Sacred medium: The professionalization of science in Victorian Britain
LE3 .A278 2012
2012
Duke, David
Acadia University
Bachelor of Arts
Honours
History
History & Classics
Connected to abundant resource and capital flows through its colonies, Britain was “the workshop of the world” in the early nineteenth century. Attempts at trans-Atlantic and Indo-European submarine telegraphy, in the mid nineteenth century, exemplify the scale and complexity of Victorian engineering projects, which benefitted from the resources available to the British Empire. One such material, gutta percha, was used as insulation for the cables. However, first attempts in 1857-8 and 1859-60 failed as the gutta percha insulation ruptured.

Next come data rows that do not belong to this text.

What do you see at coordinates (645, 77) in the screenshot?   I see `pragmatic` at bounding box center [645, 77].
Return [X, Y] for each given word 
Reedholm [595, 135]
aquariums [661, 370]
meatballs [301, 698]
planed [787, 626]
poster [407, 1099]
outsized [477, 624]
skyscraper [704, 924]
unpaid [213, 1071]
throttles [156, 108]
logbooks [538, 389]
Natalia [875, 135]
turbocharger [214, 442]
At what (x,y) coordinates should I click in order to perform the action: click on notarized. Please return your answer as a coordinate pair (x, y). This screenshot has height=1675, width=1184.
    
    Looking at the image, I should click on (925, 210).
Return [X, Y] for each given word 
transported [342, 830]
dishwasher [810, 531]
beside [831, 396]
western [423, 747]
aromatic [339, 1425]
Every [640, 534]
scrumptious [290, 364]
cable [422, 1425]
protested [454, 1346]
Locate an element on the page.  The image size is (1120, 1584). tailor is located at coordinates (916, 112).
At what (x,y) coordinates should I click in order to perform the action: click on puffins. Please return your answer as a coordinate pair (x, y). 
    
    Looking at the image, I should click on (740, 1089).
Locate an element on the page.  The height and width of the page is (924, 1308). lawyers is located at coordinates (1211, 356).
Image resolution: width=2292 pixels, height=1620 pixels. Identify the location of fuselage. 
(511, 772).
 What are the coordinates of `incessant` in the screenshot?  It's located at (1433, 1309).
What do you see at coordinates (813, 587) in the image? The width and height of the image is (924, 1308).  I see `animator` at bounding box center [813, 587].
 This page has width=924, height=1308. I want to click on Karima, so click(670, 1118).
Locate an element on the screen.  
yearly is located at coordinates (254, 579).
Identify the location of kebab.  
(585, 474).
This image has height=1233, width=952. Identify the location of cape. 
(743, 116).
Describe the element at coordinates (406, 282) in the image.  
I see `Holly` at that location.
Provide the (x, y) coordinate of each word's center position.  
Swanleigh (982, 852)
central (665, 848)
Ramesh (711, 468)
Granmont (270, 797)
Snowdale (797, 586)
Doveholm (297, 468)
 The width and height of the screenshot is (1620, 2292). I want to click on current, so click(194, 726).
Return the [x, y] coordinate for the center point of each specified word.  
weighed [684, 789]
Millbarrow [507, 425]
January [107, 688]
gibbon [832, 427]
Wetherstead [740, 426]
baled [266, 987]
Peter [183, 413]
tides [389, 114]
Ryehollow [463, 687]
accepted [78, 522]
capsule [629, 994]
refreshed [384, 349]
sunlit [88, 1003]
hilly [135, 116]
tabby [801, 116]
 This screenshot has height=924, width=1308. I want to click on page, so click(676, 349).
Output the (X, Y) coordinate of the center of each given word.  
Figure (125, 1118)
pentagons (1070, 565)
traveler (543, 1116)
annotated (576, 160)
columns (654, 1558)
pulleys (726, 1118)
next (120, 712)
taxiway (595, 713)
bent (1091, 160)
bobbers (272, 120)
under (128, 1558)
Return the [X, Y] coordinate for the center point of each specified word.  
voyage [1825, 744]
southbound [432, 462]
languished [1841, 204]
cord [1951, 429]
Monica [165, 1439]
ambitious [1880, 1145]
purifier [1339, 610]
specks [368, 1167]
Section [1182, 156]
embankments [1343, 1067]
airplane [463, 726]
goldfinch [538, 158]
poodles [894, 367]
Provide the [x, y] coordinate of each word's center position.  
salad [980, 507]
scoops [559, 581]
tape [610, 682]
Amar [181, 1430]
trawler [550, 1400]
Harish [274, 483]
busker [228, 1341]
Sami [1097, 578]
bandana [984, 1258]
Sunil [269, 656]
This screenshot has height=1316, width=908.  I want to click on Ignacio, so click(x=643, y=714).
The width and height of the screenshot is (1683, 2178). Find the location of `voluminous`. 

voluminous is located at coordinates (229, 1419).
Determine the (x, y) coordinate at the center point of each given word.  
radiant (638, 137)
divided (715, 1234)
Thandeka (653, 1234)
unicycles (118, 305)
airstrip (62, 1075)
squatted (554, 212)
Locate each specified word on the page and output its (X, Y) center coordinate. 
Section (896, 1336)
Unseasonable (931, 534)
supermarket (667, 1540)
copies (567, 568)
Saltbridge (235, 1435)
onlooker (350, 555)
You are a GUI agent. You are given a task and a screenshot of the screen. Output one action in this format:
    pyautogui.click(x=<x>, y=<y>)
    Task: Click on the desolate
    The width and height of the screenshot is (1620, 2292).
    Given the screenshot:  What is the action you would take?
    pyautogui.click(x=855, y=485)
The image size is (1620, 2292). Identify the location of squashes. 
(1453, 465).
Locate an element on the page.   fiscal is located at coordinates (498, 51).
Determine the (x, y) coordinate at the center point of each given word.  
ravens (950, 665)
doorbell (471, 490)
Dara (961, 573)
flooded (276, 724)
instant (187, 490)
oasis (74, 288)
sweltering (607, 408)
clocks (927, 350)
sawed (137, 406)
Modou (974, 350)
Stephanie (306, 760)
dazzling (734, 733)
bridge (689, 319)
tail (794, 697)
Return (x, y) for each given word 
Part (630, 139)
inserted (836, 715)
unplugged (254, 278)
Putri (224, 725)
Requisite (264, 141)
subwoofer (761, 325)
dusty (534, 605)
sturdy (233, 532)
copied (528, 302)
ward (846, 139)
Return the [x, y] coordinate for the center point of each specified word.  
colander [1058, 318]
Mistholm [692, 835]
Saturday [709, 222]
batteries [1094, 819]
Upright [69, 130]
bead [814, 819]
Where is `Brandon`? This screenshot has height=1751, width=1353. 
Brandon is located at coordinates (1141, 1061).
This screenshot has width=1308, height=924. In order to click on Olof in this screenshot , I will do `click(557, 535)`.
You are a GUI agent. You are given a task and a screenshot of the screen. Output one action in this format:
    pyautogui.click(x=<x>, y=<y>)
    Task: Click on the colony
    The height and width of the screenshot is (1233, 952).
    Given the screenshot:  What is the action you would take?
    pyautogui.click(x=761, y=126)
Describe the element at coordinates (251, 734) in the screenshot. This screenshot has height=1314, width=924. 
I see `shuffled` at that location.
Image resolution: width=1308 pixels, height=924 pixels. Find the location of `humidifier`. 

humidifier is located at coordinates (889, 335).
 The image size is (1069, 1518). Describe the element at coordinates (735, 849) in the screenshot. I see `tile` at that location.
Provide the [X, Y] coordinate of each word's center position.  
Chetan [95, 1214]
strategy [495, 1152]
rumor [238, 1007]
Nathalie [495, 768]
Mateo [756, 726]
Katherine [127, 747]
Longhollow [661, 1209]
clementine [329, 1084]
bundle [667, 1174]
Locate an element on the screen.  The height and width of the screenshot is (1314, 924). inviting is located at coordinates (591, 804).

Operating from a primarily engineering information base, the investors of the enterprises—the Atlantic Telegraph Company and Board of Trade—established the Joint Scientific Committee (JSC) to analyze these failures and make recommendations for second attempts. Improved instrumentation and the application of electrical theory acted in concert with the JSC’s data collection to inform the successful Persian Gulf (1864) and Atlantic (1866) cables. In the 1860s, at the same time as scientific integration into these enterprises, the British government implemented scientific instruction at the elementary levels of British education with exponentially increasing enrolment in growing numbers of scientific courses. While business and government were revolutionized by rapid information flow, scientific disciplines were changed more by the process of establishing the submarine telegraph network. Credentialed expertise became imbedded institutionally in British society through scientific utility to Victorian engineering projects and the educational reforms that received support from government, business and science.